### Records provided ###

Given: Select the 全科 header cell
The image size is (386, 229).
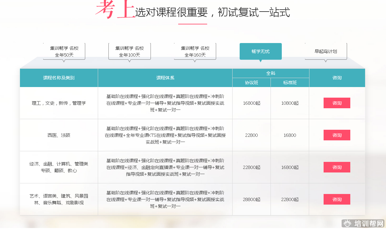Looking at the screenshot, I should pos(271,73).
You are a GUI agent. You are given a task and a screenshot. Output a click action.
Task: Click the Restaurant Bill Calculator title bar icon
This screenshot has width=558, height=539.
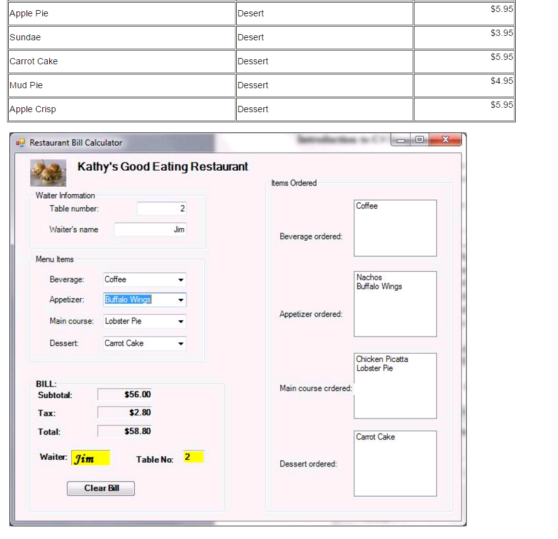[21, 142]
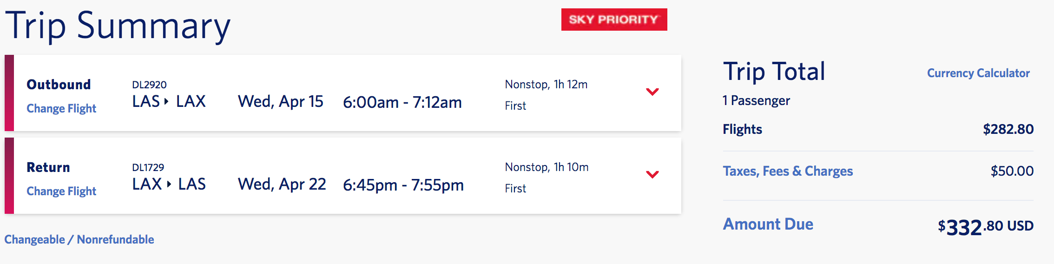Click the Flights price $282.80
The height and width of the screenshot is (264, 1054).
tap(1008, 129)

###
### Records provided ###

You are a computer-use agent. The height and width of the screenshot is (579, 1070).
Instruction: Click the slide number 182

###

=== Exercise brief ===
Look over the listing above. Pick out and copy every line that includes "agent".

=== Answer to this problem ===
You are a GUI agent. You are given a task and a screenshot. Output a click action.
You are a computer-use agent. The height and width of the screenshot is (579, 1070).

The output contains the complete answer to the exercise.